Allí dentro, en la cruel frialdad
del último destino, las enlutadas, madres, esposas e hijas, abrazaban por última
vez unas bolsas rígidas, que por una pequeña abertura, apenas dejaban
sobresalir la afilada nariz del rostro de los hombres. Los
fuertes dedos, se aferraban a la mesa de metal como percebe a la roca, para que
así, nada ni nadie pudiera separarlas de su ser querido.
El teléfono sonó. El forense
montaba de nuevo en su vehículo. Malas
noticias, eso quería decir otro cuerpo había aparecido. Las tres mujeres que quedaban en la puerta,
alzaron la mirada, deseando egoístamente, que la fatídica noticia fuera para
cualquiera de las otras dos.
Entre, los peñascos puntiagudos,
al fondo del acantilado donde estaba el faro, un cuerpo roto en dos mitades yacía
solitario. Cuando llegó el forense a
la zona indicada, la patrulla acababa de izar la camilla de rescate. Los golpes en su cuerpo, producidos por el
fuerte oleaje lo habían dejado irreconocible,
pero su hermano allí presente, enseguida se abalanzó sobre él. Un escudo tatuado en el antebrazo, de cuando
estuvo sirviendo a la patria en el
tercio de la legión, no dejaba dudas.
En medio del reconocimiento del cadáver, una véngala de humo rompió en
el aire.
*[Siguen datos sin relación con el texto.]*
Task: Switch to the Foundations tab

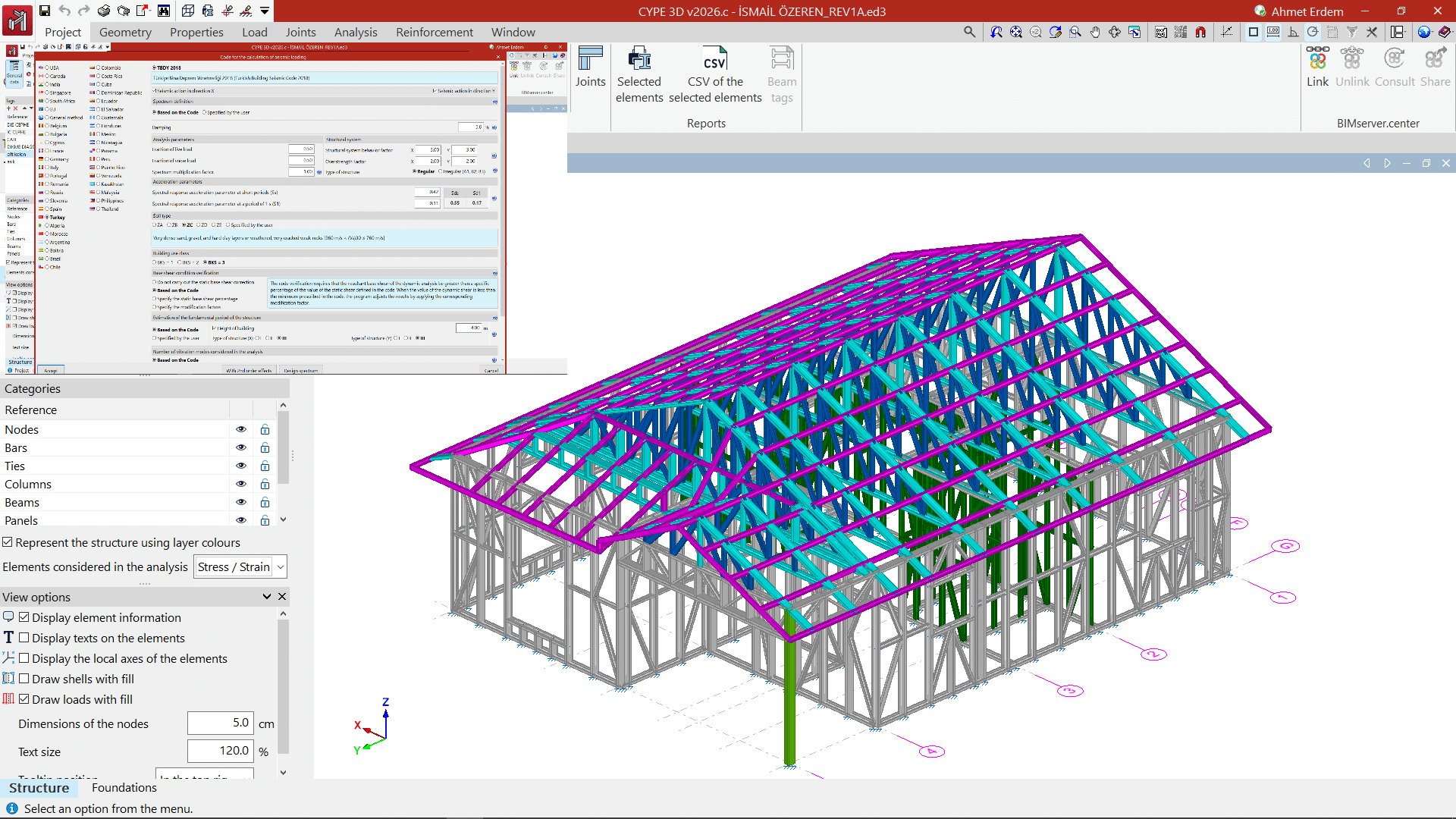Action: coord(124,787)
A pocas millas de la costa
se hallaba otro cuerpo flotando en el mar.
Hasta allí se dirigieron inmediatamente los guardacostas para su
recuperación y posterior traslado a tierra.
Al caer la noche, los once féretros ya eran
velados puestos en línea en el salón de plenos del ayuntamiento.
Samuel permanecía en brazos de
las sirenas, al igual que su abuelo y posteriormente su padre. Tal vez sería cosa de familia.

Y "luego dicen que el pescado es caro". Qué dura la vida de los que faenan en el mar!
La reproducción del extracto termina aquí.